### Exercise directions
Exactly the lines from the start of the entries through the line with "Task: Click the zoom-to-fit timeline icon" are required in the output, with no pictures among them.

### Supplied records
--------------------

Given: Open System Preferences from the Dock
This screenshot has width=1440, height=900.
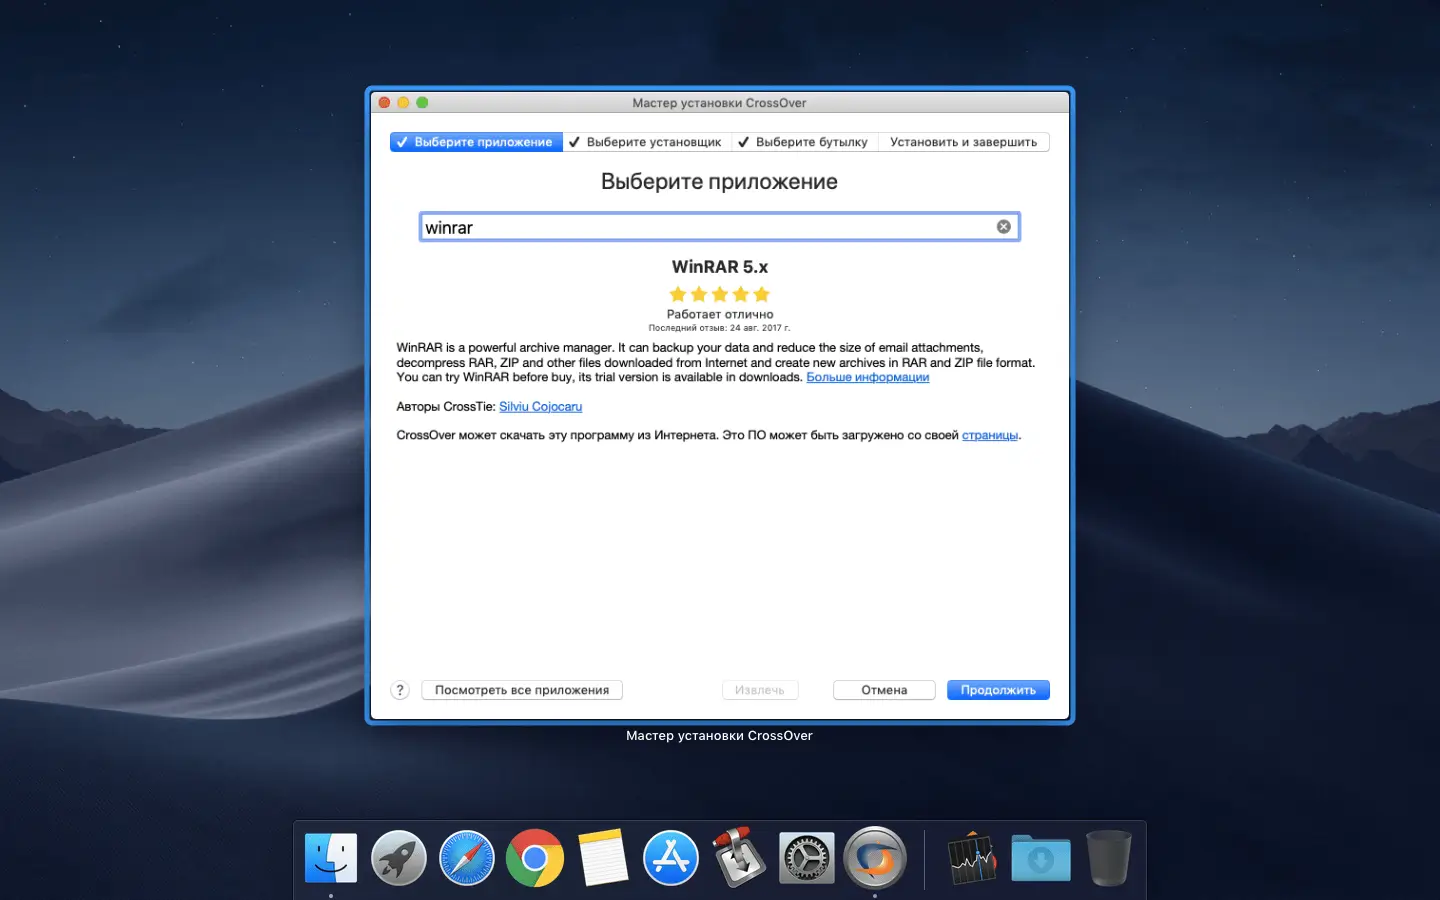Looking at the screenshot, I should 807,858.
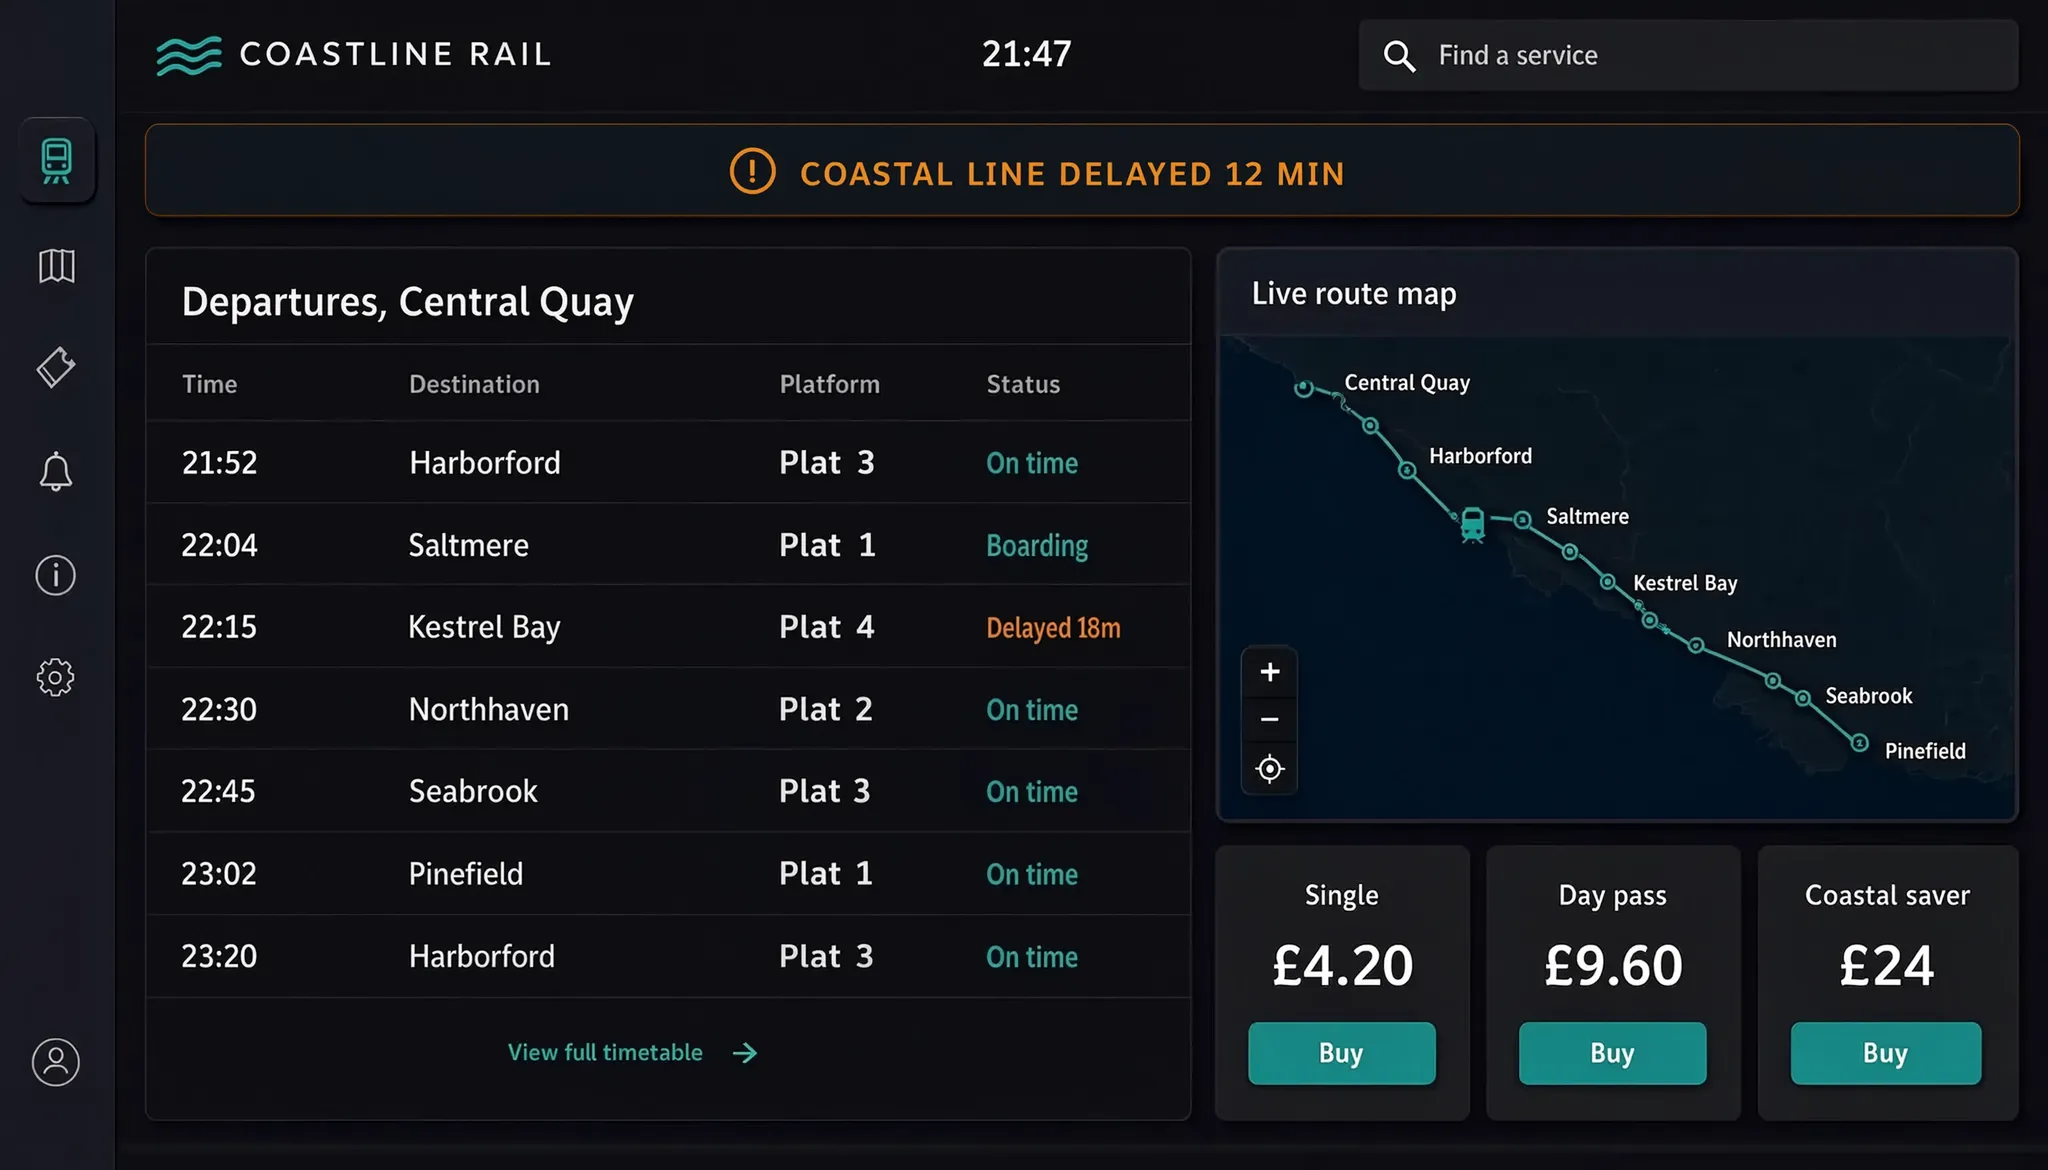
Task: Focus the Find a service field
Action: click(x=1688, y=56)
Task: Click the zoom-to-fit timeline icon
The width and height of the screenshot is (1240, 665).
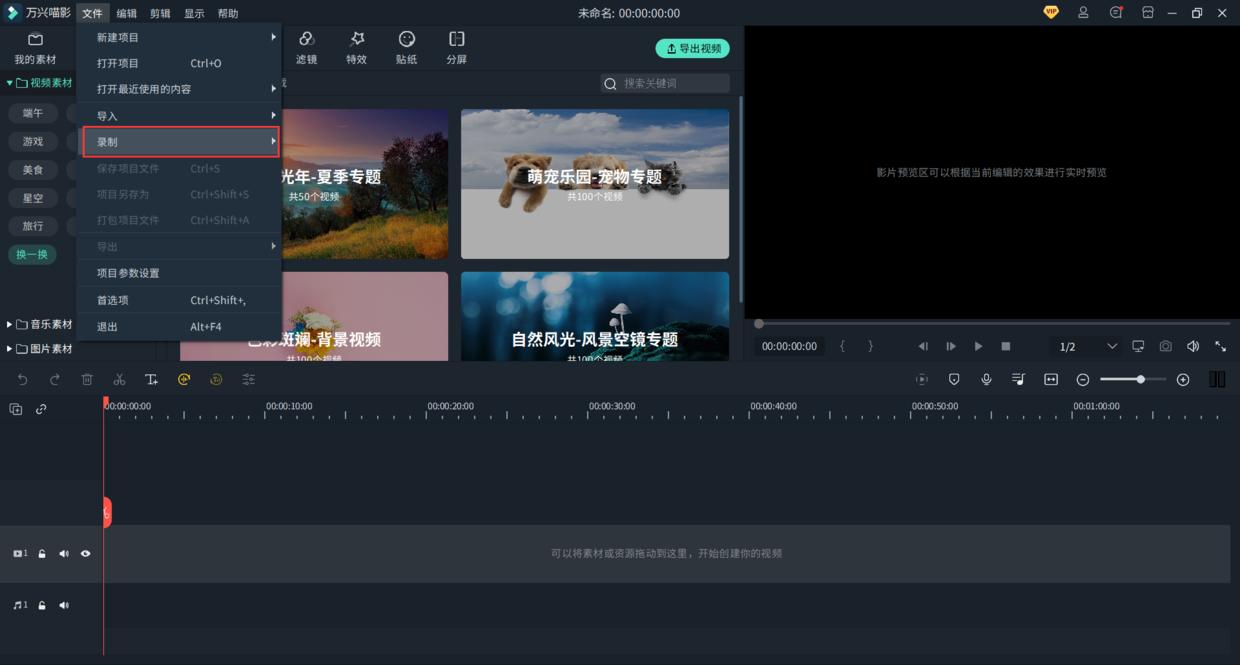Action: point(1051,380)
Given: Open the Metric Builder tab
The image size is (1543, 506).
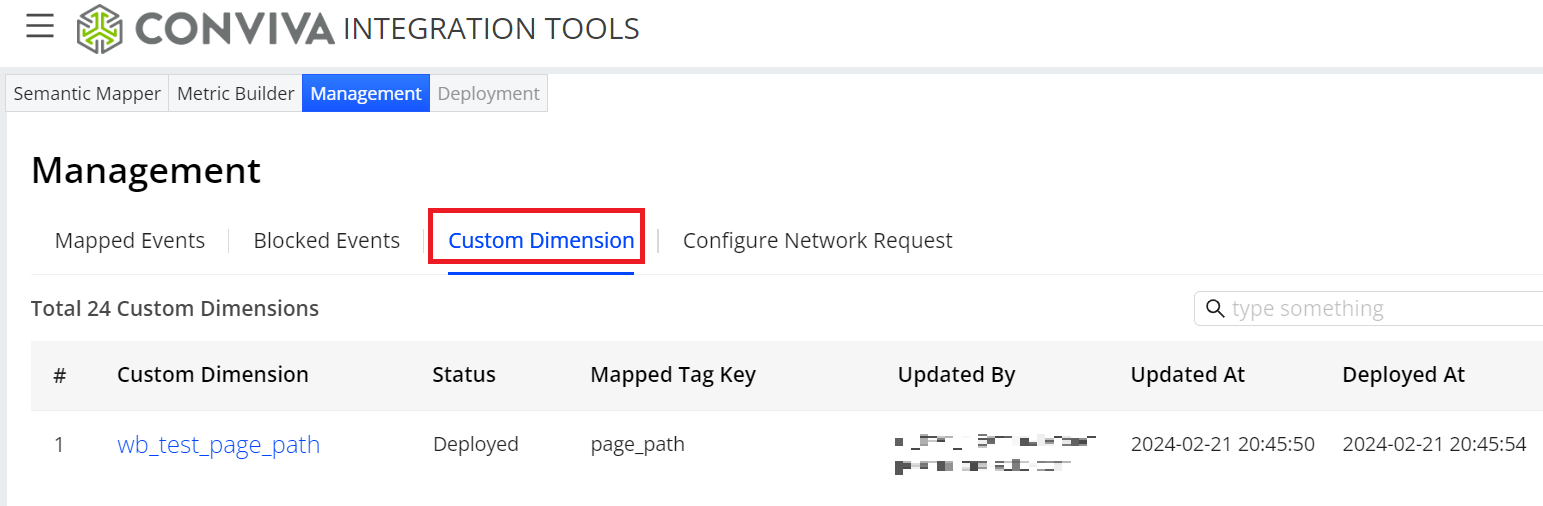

--------------------

### Solution for this task
Given: Open System Preferences from the Dock
This screenshot has width=1440, height=900.
Looking at the screenshot, I should 807,858.
Task: Focus the Find a service field
Action: click(x=1688, y=56)
Task: Click the zoom-to-fit timeline icon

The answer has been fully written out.